# Technical considerations for cable length between LED array and driver



## Merrilite (Dec 10, 2012)

Hi,

My first post to CPF. I am working on an idea for an indoor LED luminaire and would like to run a low voltage cable between the LED driver from the luminaire at a distance of 50 to 150 ft. The LED array is constant current...approximately 1050 mA at 35 volts. I've seen very little information about remote mounted drivers...the assumption seems to be that the LED driver is always co-located at the luminaire. Beyond choosing properly sized AWG cable (I am thinking about using CAT5 cable using all 4 pairs), I am concerned that EMI noise from the LED driver (especially when using dimming) may require a shielded cable. Does anyone have any experience with this?

Thanks.


----------



## twl (Dec 10, 2012)

Just look up "Wire Loss Table" on Google, and you'll get the accepted engineering chart for lengths of various gauge wires at various currents, and their related losses.

Regarding the EMI noise, if you are concerned about interference, enclose the driver circuit in a grounded metal box, and use ferrite beads on every wire that comes in or goes out of it.


----------



## Steve K (Dec 11, 2012)

Merrilite said:


> Beyond choosing properly sized AWG cable (I am thinking about using CAT5 cable using all 4 pairs), I am concerned that EMI noise from the LED driver (especially when using dimming) may require a shielded cable. Does anyone have any experience with this?



The goal would be to get rid of the high frequency content of the pwm voltage waveform, instead of using shielding to contain the high frequencies. I'd suggest some ferrites on each of the wires as they exit the driver, with a small cap wired across the wires just beyond the ferrites. This forms a low pass filter. The values should be chosen to round off the edges of the pwm waveform, or perhaps just get rid of any problems caused by the EMI. The downside is that this is easiest to do if you have an oscilloscope, and pretty hit and miss if you don't have one.

The fact that you are using 50 ft (or more) of wire means that there is a fair bit of capacitance between the wires, assuming that they are kept close to each other. It may be good enough to just keep adding ferrite beads to the wires until the problem goes away. The driver would probably be happier not having to drive directly into the wiring capacitance too.

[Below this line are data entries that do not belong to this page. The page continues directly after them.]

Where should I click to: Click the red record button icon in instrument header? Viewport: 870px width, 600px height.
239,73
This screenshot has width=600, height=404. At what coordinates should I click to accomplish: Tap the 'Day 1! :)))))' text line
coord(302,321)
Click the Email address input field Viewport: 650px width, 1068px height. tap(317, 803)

Shielding can certainly help reduce EMI. It's not a cure-all, though, and it does add cost.


----------



## Merrilite (Dec 12, 2012)

Steve K said:


> The goal would be to get rid of the high frequency content of the pwm voltage waveform, instead of using shielding to contain the high frequencies. I'd suggest some ferrites on each of the wires as they exit the driver, with a small cap wired across the wires just beyond the ferrites. This forms a low pass filter. The values should be chosen to round off the edges of the pwm waveform, or perhaps just get rid of any problems caused by the EMI. The downside is that this is easiest to do if you have an oscilloscope, and pretty hit and miss if you don't have one.
> 
> The fact that you are using 50 ft (or more) of wire means that there is a fair bit of capacitance between the wires, assuming that they are kept close to each other. It may be good enough to just keep adding ferrite beads to the wires until the problem goes away. The driver would probably be happier not having to drive directly into the wiring capacitance too.
> 
> Shielding can certainly help reduce EMI. It's not a cure-all, though, and it does add cost.

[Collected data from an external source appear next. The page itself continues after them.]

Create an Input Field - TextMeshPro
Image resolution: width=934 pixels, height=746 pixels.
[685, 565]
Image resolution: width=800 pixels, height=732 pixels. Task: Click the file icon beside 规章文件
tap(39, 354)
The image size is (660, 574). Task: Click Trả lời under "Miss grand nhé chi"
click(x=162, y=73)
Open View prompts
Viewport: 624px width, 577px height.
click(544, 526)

Thanks for the feedback. I agree that dealing with EMI issues is a black art, and an area I don't have much direct experience with. The ideal situation would be to keep it simple...use regular (not shielded) CAT5, with possibly some sort of off-the-shelf low pass filter module. For this application, the prospect of requesting that ferrites be threaded onto individual wires is not likely to go over very well.


----------



## Steve K (Dec 15, 2012)

I wouldn't say that EMI/EMC is a black art, but to do the job well requires some very expensive test equipment and facilities!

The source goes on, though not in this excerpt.